Por las dudas les aviso: no todo lo que conlleva a la acción involucra dinero, ¡sino GANAS! Ganas de compartir, ganas de aprender, ganas de DAR. ¿Ven? Volvemos al principio. Dejemos entonces de pasarnos la vida analizando tanto, y mejor demos pequeños grandes pasos a través de la acción; salgamos de la maldita modorra y conectémonos con nuestros pares. Les pongo las manos en el fuego que estos pequeños gestos promoverán cosas maravillosas, ¿saben por qué? Porque las posibilidades son infinitas, y sólo se plasman cuando hay personas que suman su Energía Positiva a una misma sintonía y alimentan la Ley de Atracción, por el bien de uno… y de todos.

CULTO A LA HONORABILIDAD

Ser “honorable” es cumplir con tu palabra, y que ésta valga más que un papel firmado. Traducido a nuestra labor: si recibes un correo de un potencial cliente o uno ya existente, se lo respondes enseguida: no mañana, sinocuanto antes. Los tiempos en EEUU son diferentes: lo eficiente se premia. Y se premia bien.

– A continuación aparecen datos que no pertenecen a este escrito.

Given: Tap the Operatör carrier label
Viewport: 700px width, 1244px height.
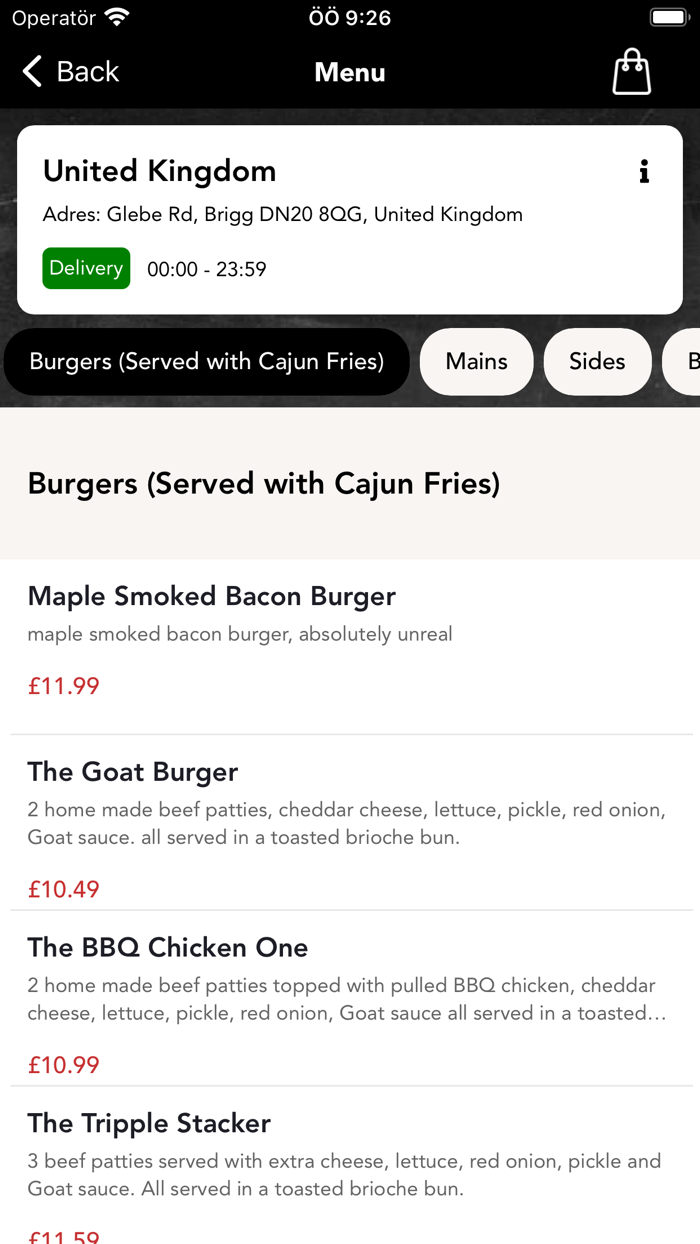Looking at the screenshot, I should tap(52, 17).
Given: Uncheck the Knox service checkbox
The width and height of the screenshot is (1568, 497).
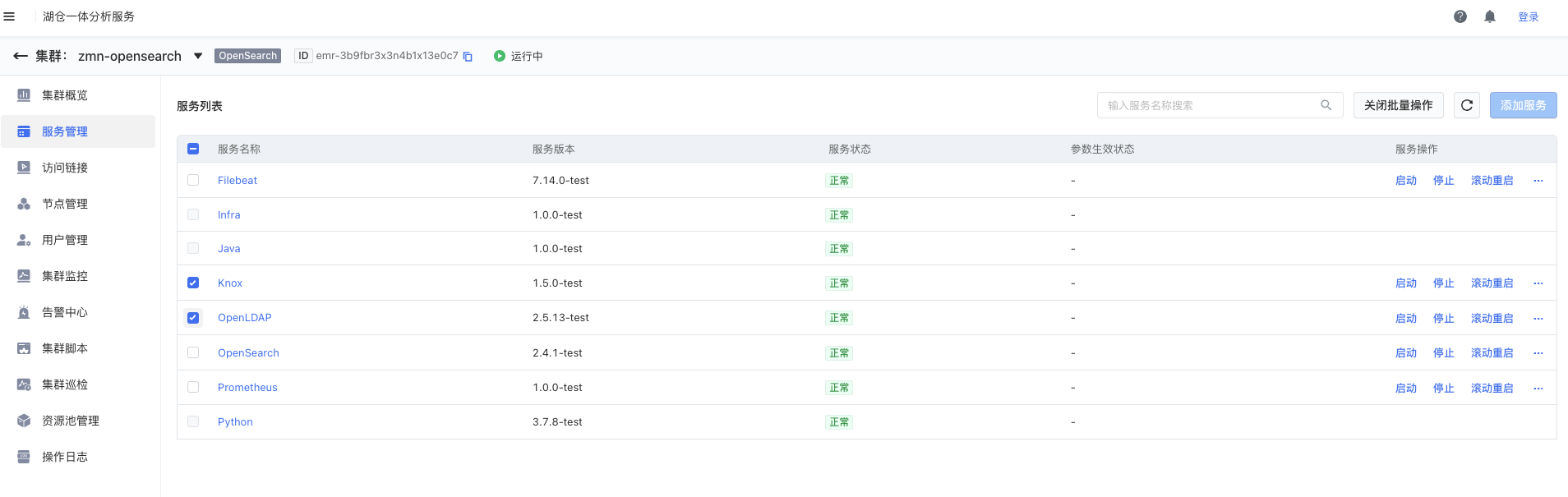Looking at the screenshot, I should [193, 283].
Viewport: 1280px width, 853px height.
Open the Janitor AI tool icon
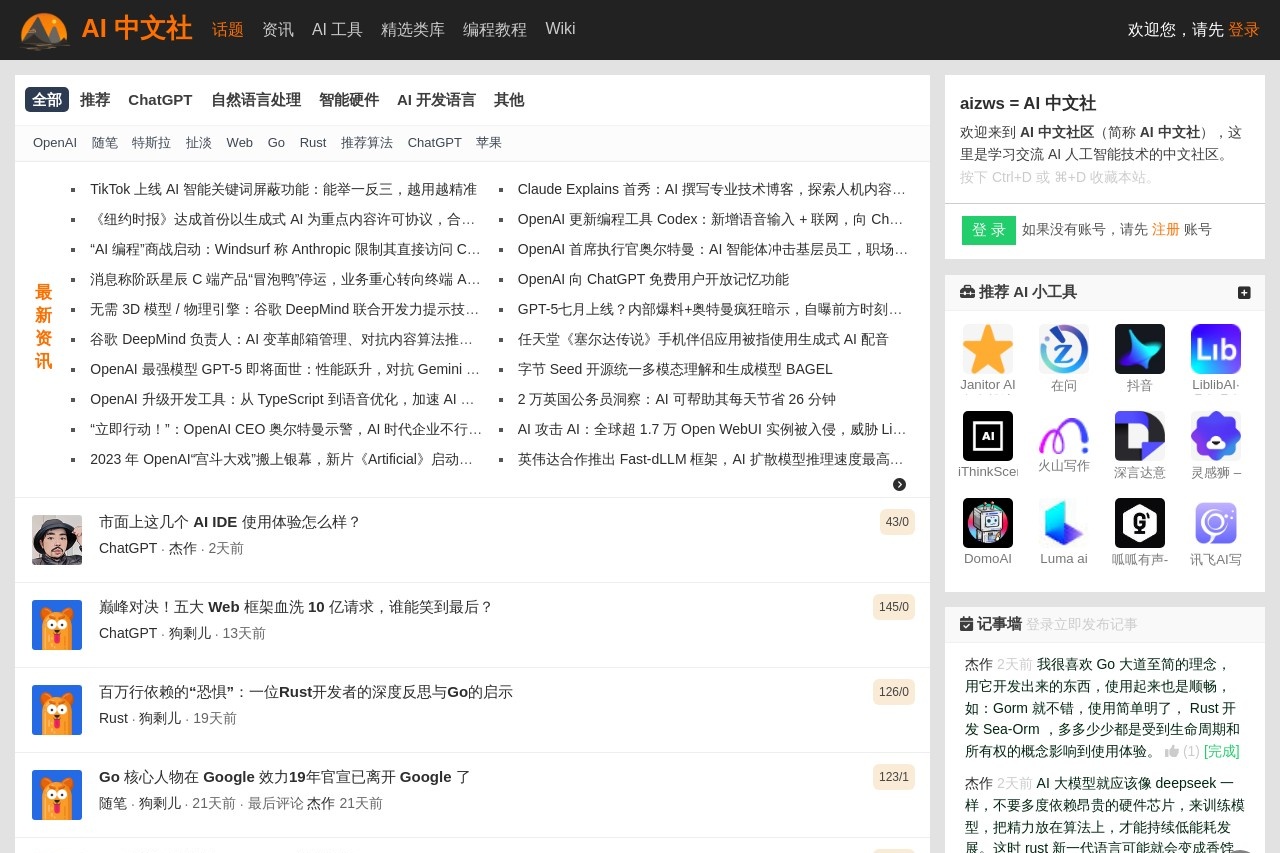(x=988, y=349)
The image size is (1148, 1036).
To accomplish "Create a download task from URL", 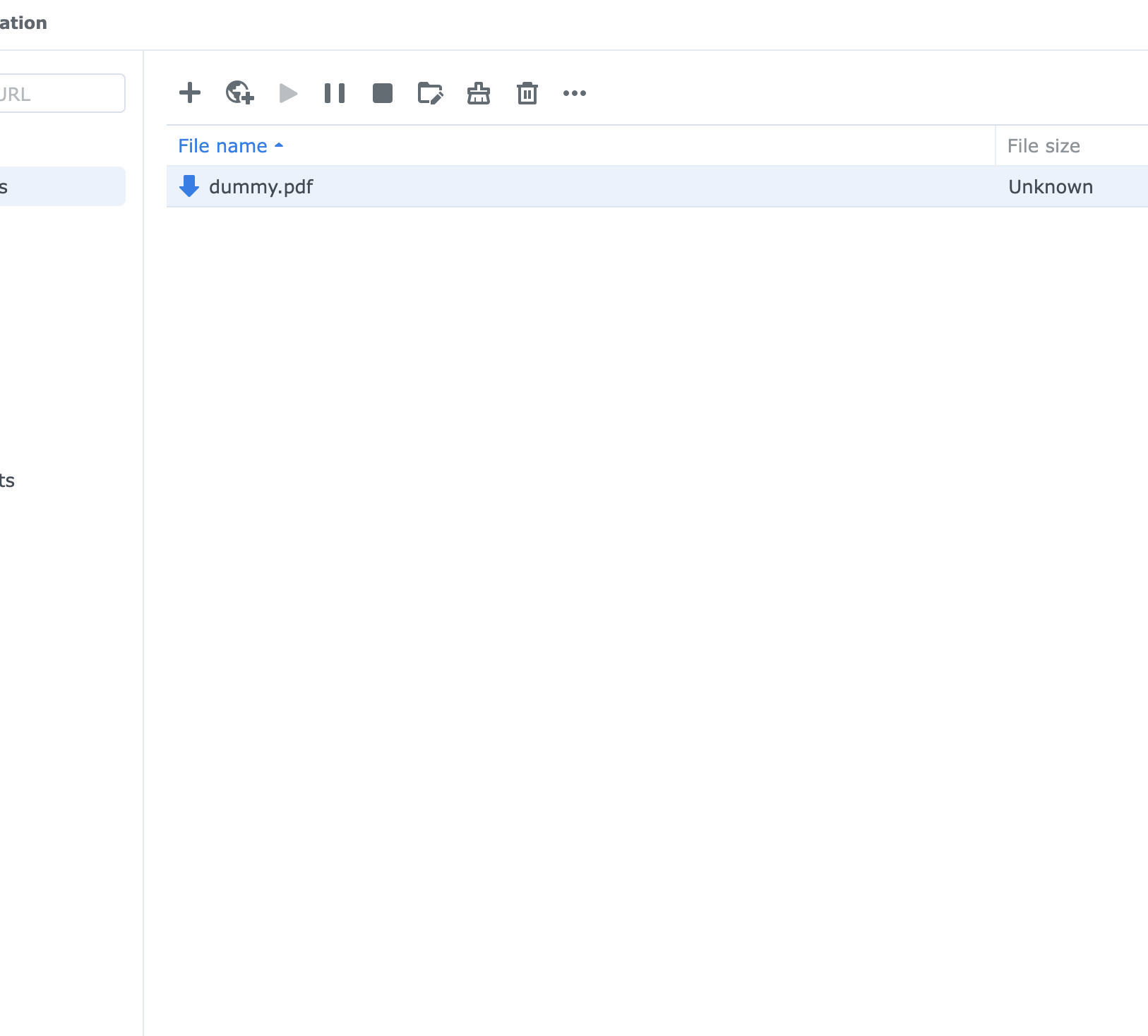I will (238, 92).
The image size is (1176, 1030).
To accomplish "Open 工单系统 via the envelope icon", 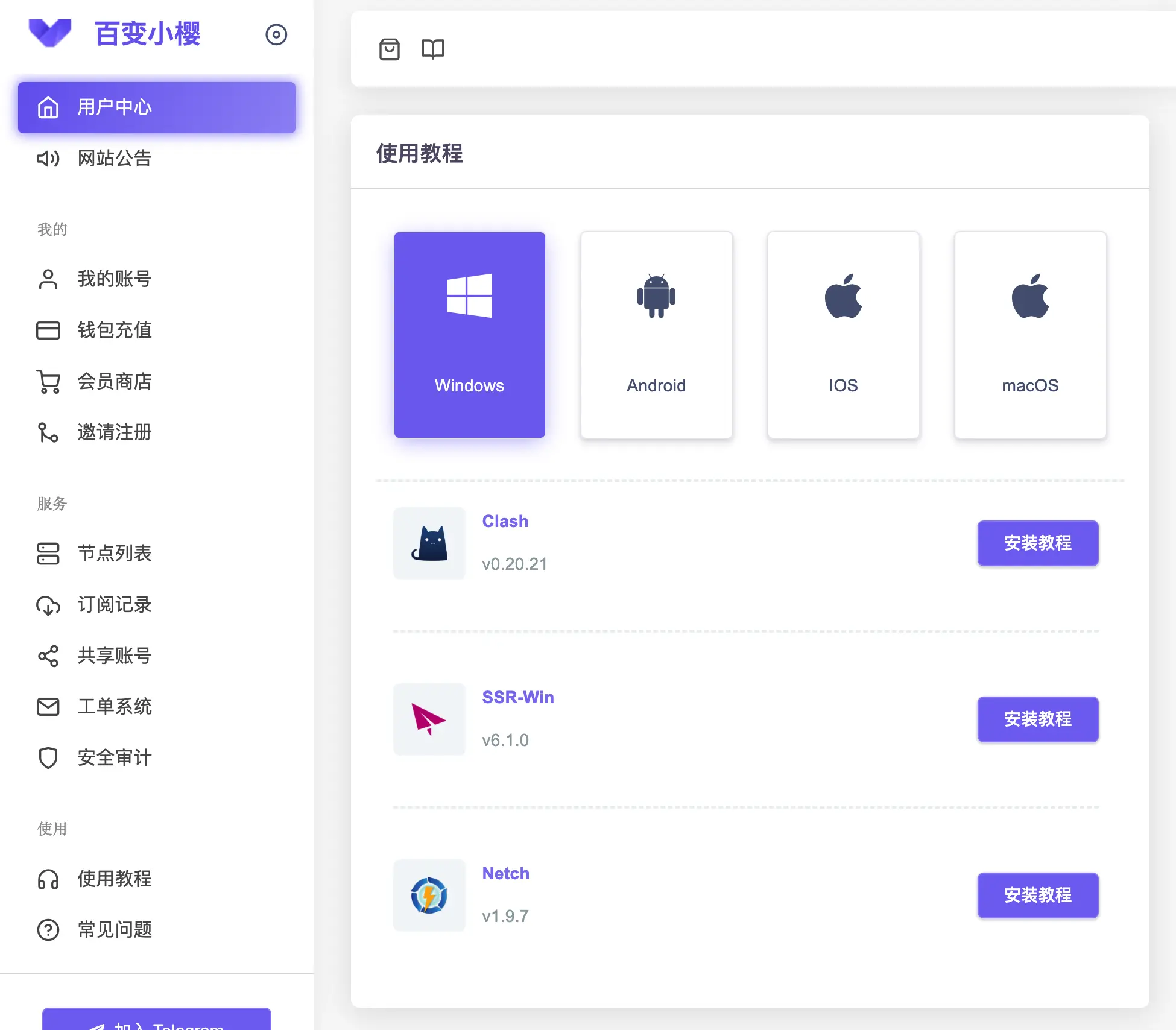I will coord(48,707).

Pero la Honorabilidad no sólo involucra al prójimo, sino que es un compromiso PARA CON UNO, Y POR UNO. ¿Sabes por qué las empresas latinas le pagan significativamente menos a un Locutor hispano que a uno estadounidense?Porque el hispano ya tiene incorporado que vale menos. Tenemos ese microchip atornillado en el cerebro desde siempre, lo “importamos” cuando vinimos a este país o si nacimos aquí, nuestro mismo entorno nos terminó por convencer que es así.  Ahora, aunque nos duela, ya algunos estadounidenses nos consideran profesionales “Clase B” en esta industria. Esa es la dolorosa realidad: no sólo nos rebajamos en nuestros países de origen, sino que trasladamos esa baja autoestima al “Primer Mundo”, y así vamos abandonando nuestra Honorabilidad por el camino. ¿No creen que es el colmo?

Ser un profesional honorable es darse su lugar, es respetarse por lo que se es y se llegará a ser. Nadie nos regaló nada; el estadounidense, por el contrario, entiende que si bien no tiene por qué cobrar tarifas exorbitantes porque sí, por otro lado está convencido que su labor, su tiempo, su experiencia, merecen ser recompensados en forma acorde.  Los extremos nunca son buenos; en nuestro caso, siento que hemos perdido la brújula de la autoestima y es hora de tomar buenos referentes para que dignifiquemos nuestra profesión.

EN OTRAS PALABRAS… 

Ser exitoso no sólo se trata de acumular dinero, fama y poder. También se trata de saber compartir todo ello con la sociedad, liberarlo, soltarlo. Los países progresan en función de la inteligencia emocional y la calidad espiritual de su gente. Pienso que nuestros países no logran dar ese gran salto porque se reducen a un egoísmo, a una mentalidad tan individualista y tan pobremente proclive al altruismo, que alimentan el anquilosamiento de su economía, la inmovilización social y el conformismo ante la mediocridad.

Empecemos por dar el ejemplo; seamos rebeldes, dejemos atrás esa paralización y sembremos nuestro jardín con los valores y la osadía necesaria para transformar nuestro futuro. Si no somos nosotros, ¿quiénes? Si no es ahora, ¿cuándo?